Nach Überprüfung wird Einbahn in der Servitengasse umgedreht und Erfahrungen evaluiert

Wien (OTS) - Nachdem die Situation in der Servitengasse bereits im Jahr 2003 Anlass für ein BürgerInnenbeteiligungsverfahren wurde nun im Bezirk ein Durchbruch erzielt: Nach einer neuerlichen Überprüfung wird die Einbahn in der Servitengasse in einem Probeversuch umgedreht und die Erfahrungen mit dieser Lösung evaluiert werden.

Damit folgt auch der Bezirk dem Wunsch zahlreicher AnrainerInnen und der damaligen Empfehlung der BürgerInnengrupper der Agenda 21 "Wohnstraße Servitengasse", die sich nur von dieser Maßnahme eine wirkungsvolle Reduktion der Geschwindigkeit im Bereich des Kirchenplatzes der Wohnstraße Servitengasse verspricht, der vor allem von Kindern und deren Eltern genutzt wird.

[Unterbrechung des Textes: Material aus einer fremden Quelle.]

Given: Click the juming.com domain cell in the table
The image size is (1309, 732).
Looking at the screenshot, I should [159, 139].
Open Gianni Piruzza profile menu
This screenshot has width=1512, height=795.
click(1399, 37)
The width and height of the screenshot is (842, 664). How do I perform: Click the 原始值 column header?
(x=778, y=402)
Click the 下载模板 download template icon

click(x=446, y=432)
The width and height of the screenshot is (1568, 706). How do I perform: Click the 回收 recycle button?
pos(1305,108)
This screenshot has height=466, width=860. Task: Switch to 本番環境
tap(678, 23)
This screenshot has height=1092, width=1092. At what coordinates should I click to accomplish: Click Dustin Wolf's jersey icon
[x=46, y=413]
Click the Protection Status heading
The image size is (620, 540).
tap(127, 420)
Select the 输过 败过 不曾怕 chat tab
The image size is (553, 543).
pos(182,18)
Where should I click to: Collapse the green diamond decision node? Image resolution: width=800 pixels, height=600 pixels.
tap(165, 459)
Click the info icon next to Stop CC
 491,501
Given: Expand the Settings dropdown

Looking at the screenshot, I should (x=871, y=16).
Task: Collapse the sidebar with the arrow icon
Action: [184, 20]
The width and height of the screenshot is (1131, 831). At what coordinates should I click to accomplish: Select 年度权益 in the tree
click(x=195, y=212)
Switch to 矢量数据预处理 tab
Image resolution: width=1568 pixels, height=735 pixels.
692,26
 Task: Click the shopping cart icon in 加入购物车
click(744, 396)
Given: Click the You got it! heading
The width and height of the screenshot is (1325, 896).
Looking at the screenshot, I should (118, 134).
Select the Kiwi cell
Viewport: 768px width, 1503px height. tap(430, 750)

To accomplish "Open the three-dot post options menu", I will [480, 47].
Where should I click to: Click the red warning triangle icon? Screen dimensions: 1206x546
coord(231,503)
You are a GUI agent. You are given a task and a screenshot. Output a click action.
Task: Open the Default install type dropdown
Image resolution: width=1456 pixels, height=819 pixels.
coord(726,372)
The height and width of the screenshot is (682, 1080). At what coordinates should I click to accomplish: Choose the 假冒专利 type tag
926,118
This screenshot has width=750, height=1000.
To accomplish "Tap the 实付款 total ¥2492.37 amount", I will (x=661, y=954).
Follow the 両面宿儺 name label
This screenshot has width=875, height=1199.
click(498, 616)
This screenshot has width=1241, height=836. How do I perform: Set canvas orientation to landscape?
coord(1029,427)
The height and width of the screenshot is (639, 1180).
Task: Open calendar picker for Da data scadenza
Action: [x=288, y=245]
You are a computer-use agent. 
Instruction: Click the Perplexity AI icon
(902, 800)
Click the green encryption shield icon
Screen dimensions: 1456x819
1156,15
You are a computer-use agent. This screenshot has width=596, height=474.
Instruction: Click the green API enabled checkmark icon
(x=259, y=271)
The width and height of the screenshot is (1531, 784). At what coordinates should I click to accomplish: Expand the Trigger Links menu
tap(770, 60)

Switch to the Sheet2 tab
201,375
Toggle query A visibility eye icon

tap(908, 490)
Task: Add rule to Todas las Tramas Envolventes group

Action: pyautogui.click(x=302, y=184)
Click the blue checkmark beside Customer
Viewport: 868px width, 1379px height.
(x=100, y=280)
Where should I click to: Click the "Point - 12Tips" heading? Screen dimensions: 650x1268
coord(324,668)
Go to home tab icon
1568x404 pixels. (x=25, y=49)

"Dieser Lösung im Interesse der BewohnerInnen des Grätzls sollte jedenfalls eine Chance gegeben werden", so der Bezirksvorsteherin-Stellvertreter der Grünen Alsergrund, Stefan Freytag, der sich in diesem Zusammenhang über die VP Alsergrund wundert: Zuerst will die Bezirksvolkspartei Maßnahmen gegen die Verparkung der Gehsteige in der Grünentorgasse verhindern und dann wird gegen eine Maßnahme zur Attraktivierung der Wohnstraße gewettert.

Wahrscheinlich beruhe aber die Haltung der VP auf einer unzureichenden Kenntnis über das Ergebnis der BürgerInnenbeteiligung:
Die Umdrehung der Einbahn wurde bei der BürgerInnebefragung am vierthäufigsten als mögliche Maßnahme genannt und von der Agenda21 als Lösung favorisiert. "Ein Fehler, den man dem gerade erst in die Alsergrunder Bezirkspolitik eingestiegenen neuen Klubobmann der VP aber nachsehen kann", schließt der Bezirksvorsteherin-Stellvertreter.